52 missing feared dead in Afghanistan landslide: officials

KABUL (AFP) - At least 52 people are missing, feared dead after a landslide swept through a village in Afghanistan's remote mountainous northeast on Tuesday, officials said.

At least 25 women and 22 children are among those missing in the landslide in Khwahan district of Badakhshan province, deputy provincial governor Gul Mohammad Beidar said.

"We have asked Kabul for help and they have said they are sending two helicopters to assist with the rescue operations," Beidar told AFP.

"This is a remote area on the border with Tajikistan and the road to this district remains closed for six months of the year," he added, highlighting the challenges facing the relief effort.

Lal Mohammad Ahmadzai, the police spokesman of Badakhshan, confirmed the toll.

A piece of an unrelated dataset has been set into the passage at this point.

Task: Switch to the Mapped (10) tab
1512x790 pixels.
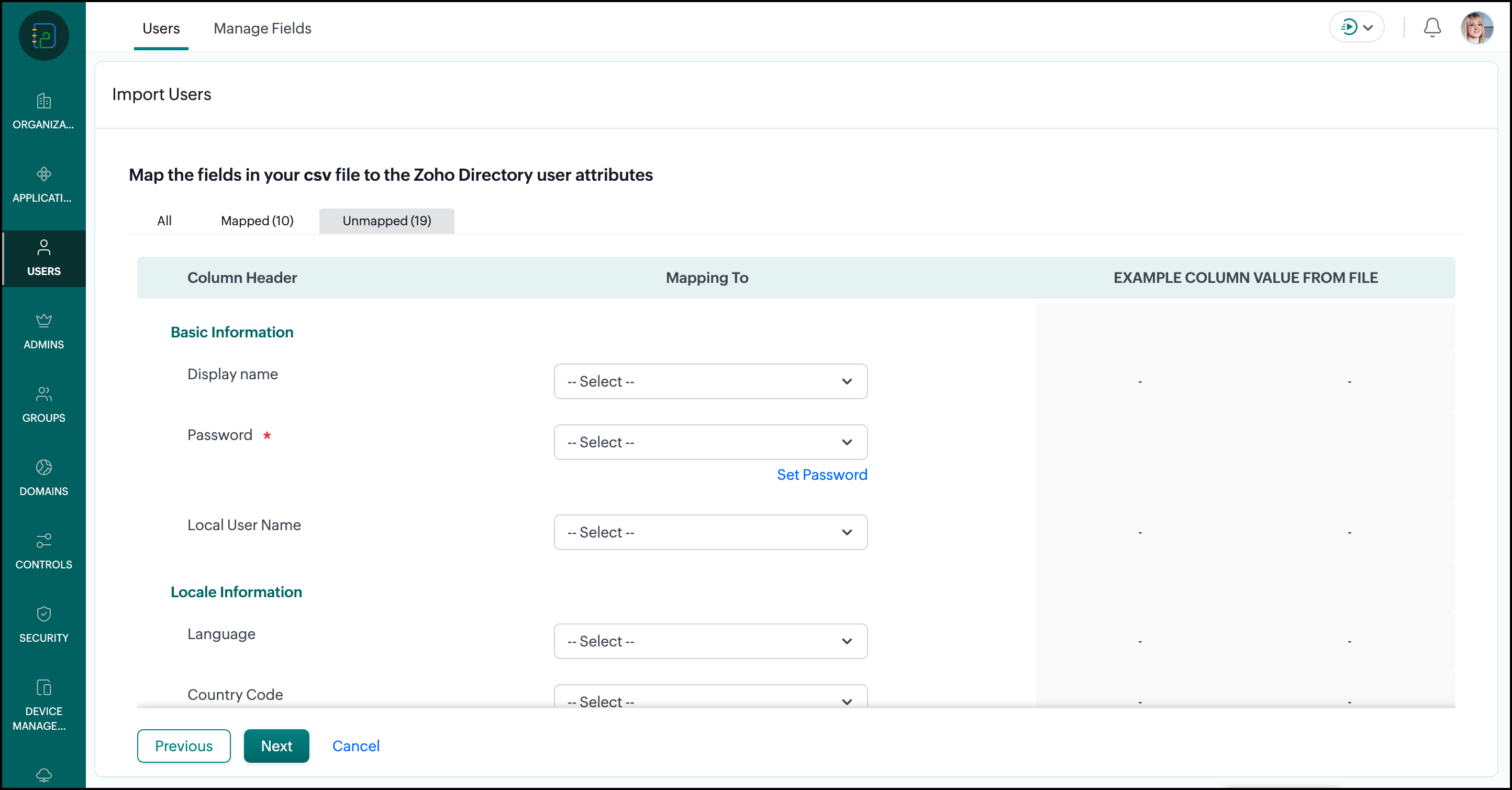Action: point(257,221)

"Initial information shows 100 houses have been destroyed in the landslide and 52 people are missing," Ahmadzai told AFP.

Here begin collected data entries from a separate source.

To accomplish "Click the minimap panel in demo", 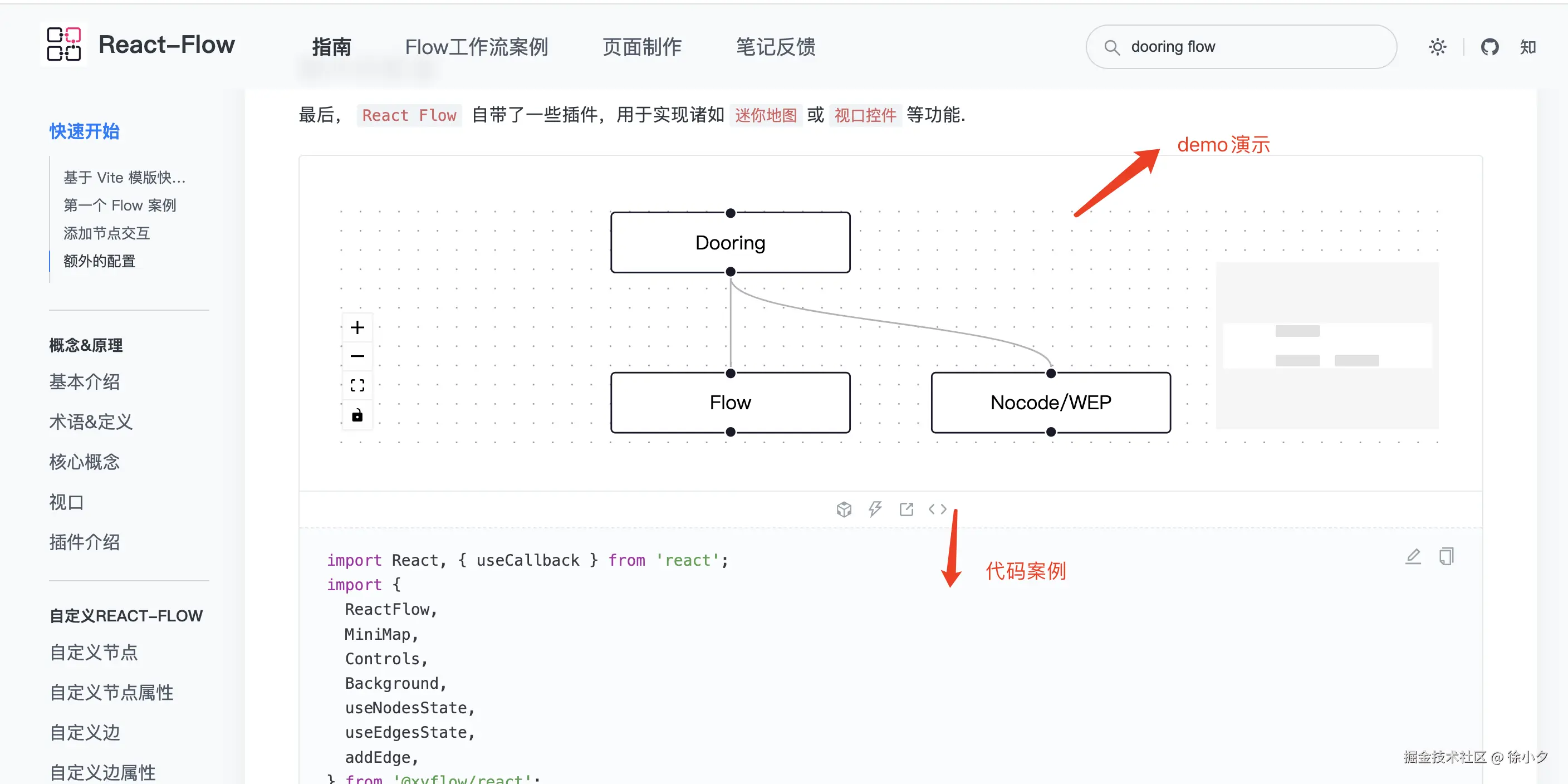I will tap(1327, 345).
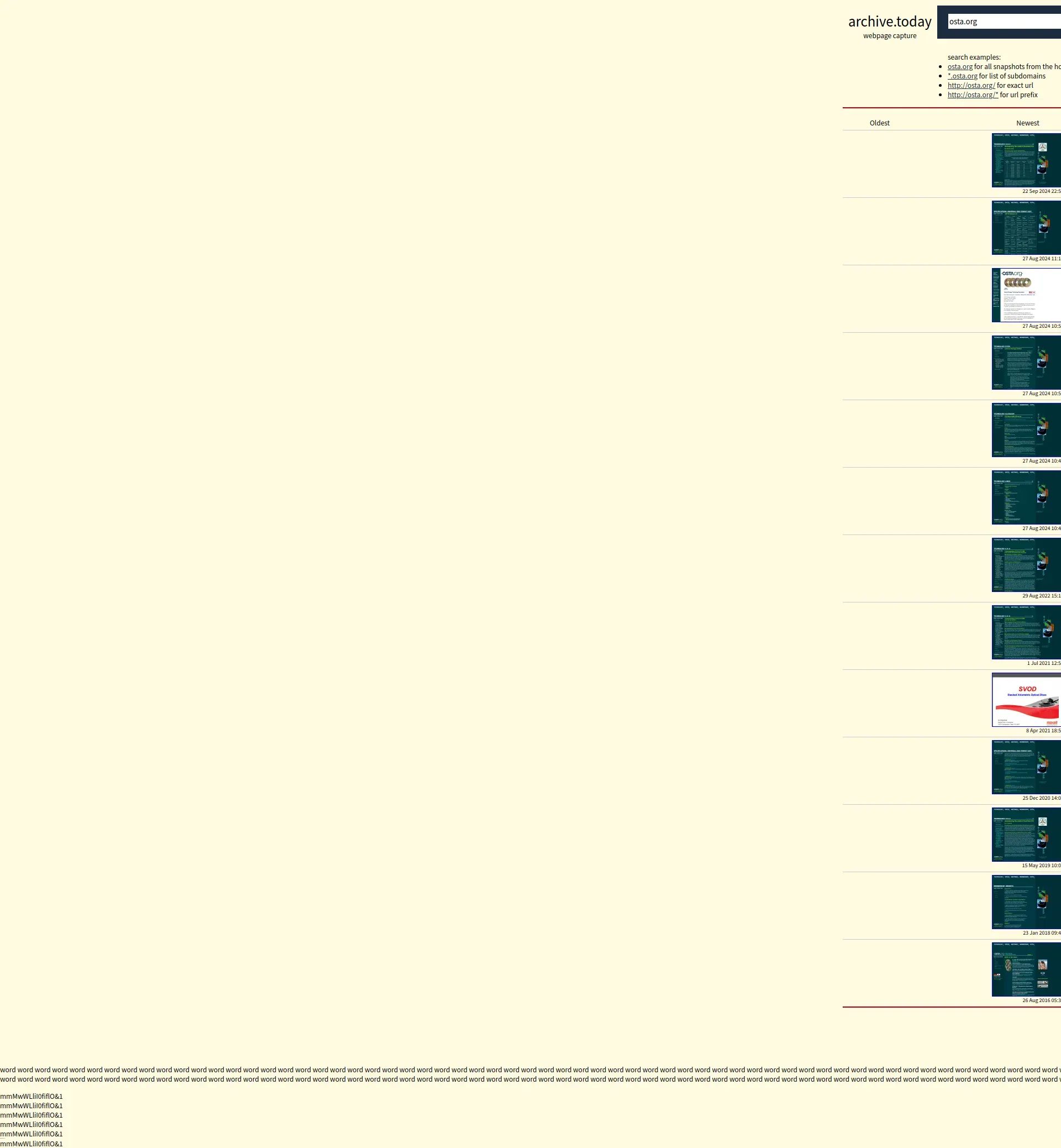
Task: Click the archive.today logo title
Action: pos(889,22)
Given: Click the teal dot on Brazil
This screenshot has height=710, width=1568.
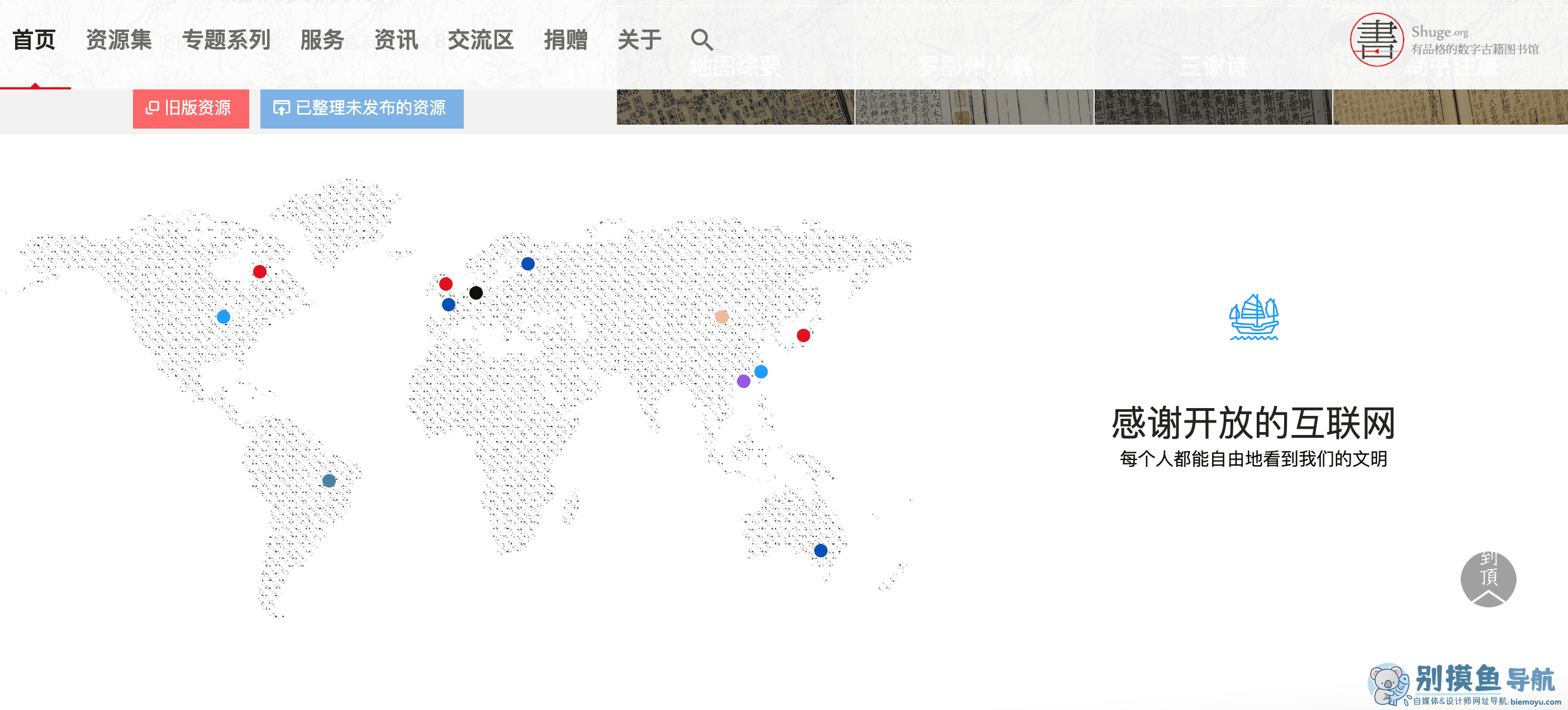Looking at the screenshot, I should (x=329, y=480).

Flooding and landslides often occur during the spring rainy season in northern Afghanistan, with flimsy mud houses offering little protection against rising water levels and torrents of mud.

In May last year a landslide triggered by heavy rains buried a village in a remote area of Badakhshan, killing at least 300 people. The disaster left hundreds of families homeless in Argu district of the mountainous province which borders Tajikistan, China and Pakistan.

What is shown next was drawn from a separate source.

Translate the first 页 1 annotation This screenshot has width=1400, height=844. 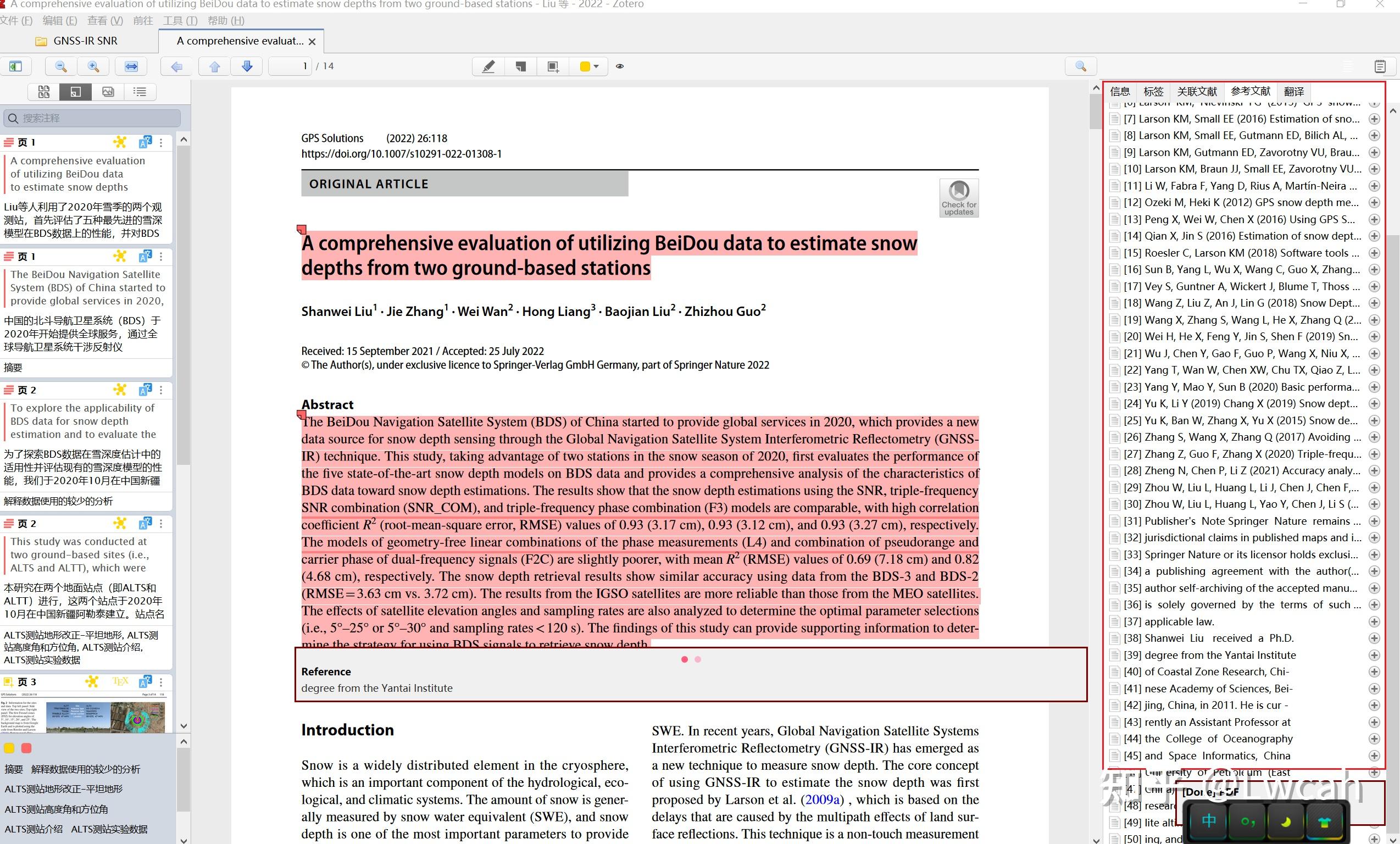(146, 142)
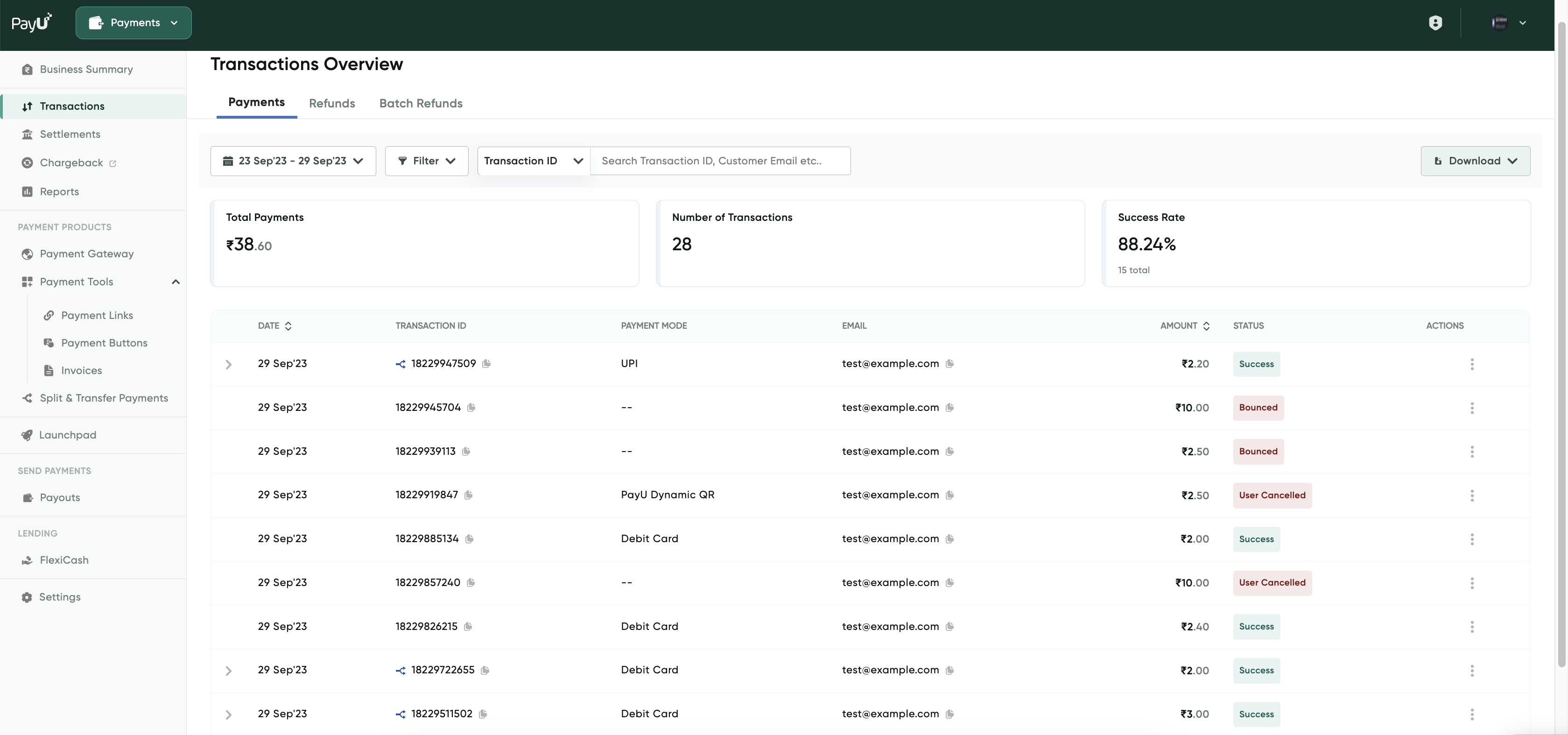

And last June flash floods killed around 80 people in a remote mountainous district of neighbouring Baghlan province after heavy torrential rains. Severe flooding also affected a vast swathe of Afghanistan last year, particularly northern provinces, leaving 175 people dead and tens of thousands displaced.

Afghanistan is currently in the grip of fierce battles in various provinces between local security forces and the Taliban, which launched its traditional spring offensive last Friday.

The militants have stepped up attacks on government and foreign targets in recent weeks, inflicting a heavy toll on civilians and Afghan security forces.

This year’s Taleban offensive marks the first fighting season in which Afghan forces will battle the insurgents without the full support of US-led foreign combat troops. Nato’s combat mission formally ended in December but a small follow-up foreign force has stayed on to train and support local security personnel.